La libération de notre peuple est au prix d’un grand sacrifice. Celui qui verra chacun taire ses prétentions au profit de l’intérêt général. Se mettre ensemble, pour dégager des candidats uniques aussi bien aux législatives qu’aux communales est tout le monde le sait, la seule garantie pour mettre fin à l’hégémonie du RPT ou de ses héritiers.   Le problème n’est pas uniquement le système RPT, mais l’opposition qui, bien que connaissant le diagnostic et le remède refuse de l’appliquer.

En 2003, à la veille des échéances présidentielles, j’ai contacté une institution religieuse en Allemagne afin qu’elle invite nos leaders de l’opposition, pour qu’au cours d’un conclave en terrain neutre, elle désigne un candidat unique contre feu Eyadema. Tous frais payés, nos leaders ont bien fait le déplacement, mais ont fini par afficher au grand jour leurs divergences très éloignées des préoccupations des attentes du peuple.

Des années se sont écoulées. La prise en otage des populations togolaises perdurent en dépit des maquillages et des rotations enregistrés à la tête du gouvernement.

Notre rêve d’un Togo démocratique semble chaque jour repoussé aux calendes grecques par notre propre faute. Oui, par notre propre faute, car si hier, aller vaille que vaille à certaines tables de négociations sous d’énormes pressions ou prendre la tête ou rentrer au gouvernement pouvaient être considéré comme des erreurs de stratégies ou des essais, de…  aujourd’hui, refuser d’épouser la dynamique unitaire est une faute plus grave , voire un crime. Aussi n’est-il pas insensé de poser la question à savoir de quel chapeau sort cet arc-en-ciel qui vient assombrir le ciel togolais au lieu de l’éclairer et de le colorer ? Quoi qu’on dise, de n’importe quel point de vue on se situe, la coalition arc-en-ciel sème la confusion entre l’entrée et la sortie du peuple togolais d’un long tunnel de plus d’un demi-siècle.
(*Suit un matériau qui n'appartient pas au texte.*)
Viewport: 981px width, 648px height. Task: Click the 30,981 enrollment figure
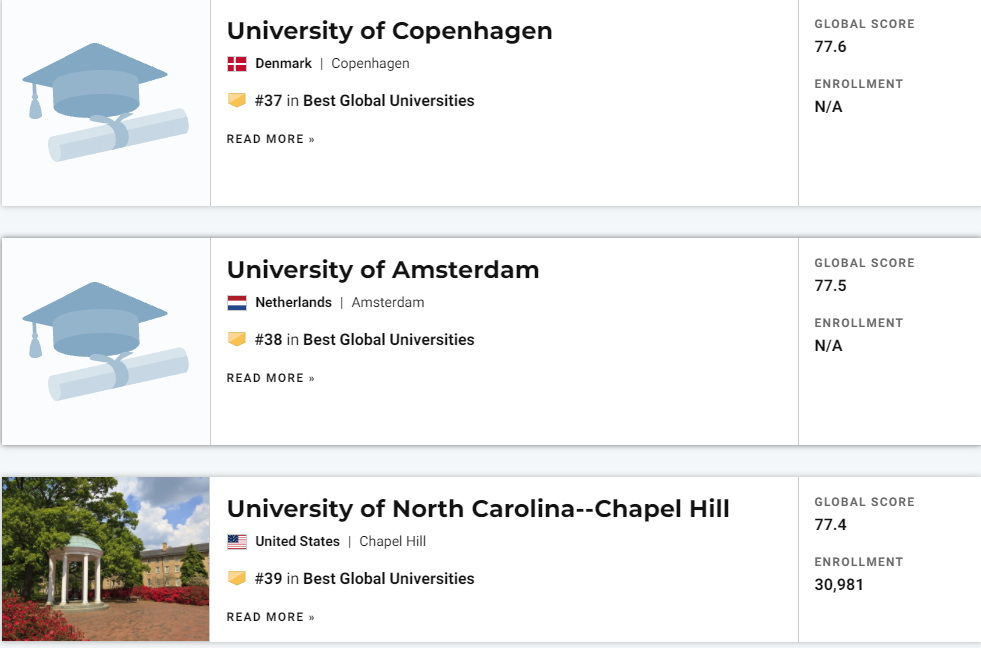point(838,585)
Le nouveau-né, a été accouché sûrement par césarienne… avec des géniteurs respectables, bourrés d’expériences et conscients de leurs dettes vis-à-vis du peuple laborieux, tels que Me Agboyibor et le Pr Gnininvi…Lesquels géniteurs doivent enfin une lueur d’espoir aux populations.
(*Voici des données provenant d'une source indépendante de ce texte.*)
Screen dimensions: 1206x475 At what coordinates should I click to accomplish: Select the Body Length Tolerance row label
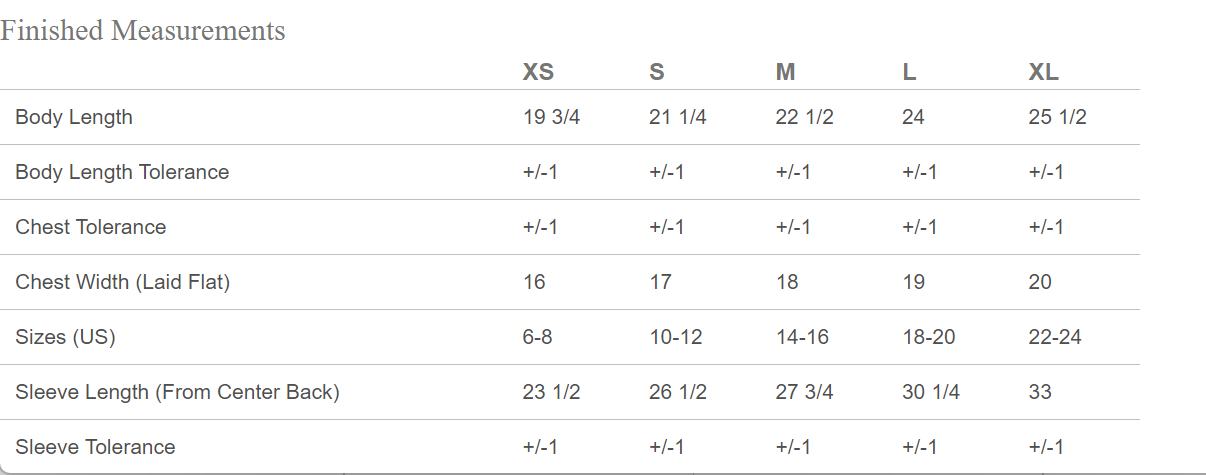coord(122,172)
Habitués à lire dans les pensées des autres, nous avons déjà commencé à vilipender l’initiative de création de coalition Arc-en-ciel. N’avons-nous pas raison? Ne dit-on pas que chat échaudé craint l’eau froide? Combien de fois nos échecs n’ont- ils pas été une des conséquences de nos propres turpitudes? Nous voulons avoir tort. Car, sans doute que les partis politiques membres de la nouvelle coalition ont voulu se mettre en ordre de bataille pour entamer des discutions d’unité avec le FRAC et le CST. Mais, le passé nous enseigne qu’au Togo, il y a une mauvaise propension à croire que seuls les partis politiques doivent avoir le monopole de la parole politique. Certains opposants que nous retrouvons dans cette nouvelle entité ont toujours été les chantres de l’exclusion des associations, disons de la société civile de la chose politique aux moments décisifs. Cette stratégie a toujours fragilisé le combat et fait la part belle à l’adversaire. Nous devrons donc tirer la sonnette d’alarme, pour l’ultime fois.

Osons croire que les initiateurs de cette coalition sauront éviter les  pièges du passé tendus aux leaders pour manquer  au rendez-vous historique de voir notre pays débarrassé une fois pour toute de la dictature, de la corruption de l’injustice etc… D’un régime fantoche dont l’armée, le RPT/UNIR et une partie des Gnassingbé constituent la  partie visible de l’iceberg. Il est impérieux cette fois de faire le bon choix au risque, une fois encore, de perdre le combat contre les forces opposées aux progrès du peuple togolais comme ce fut le cas hier.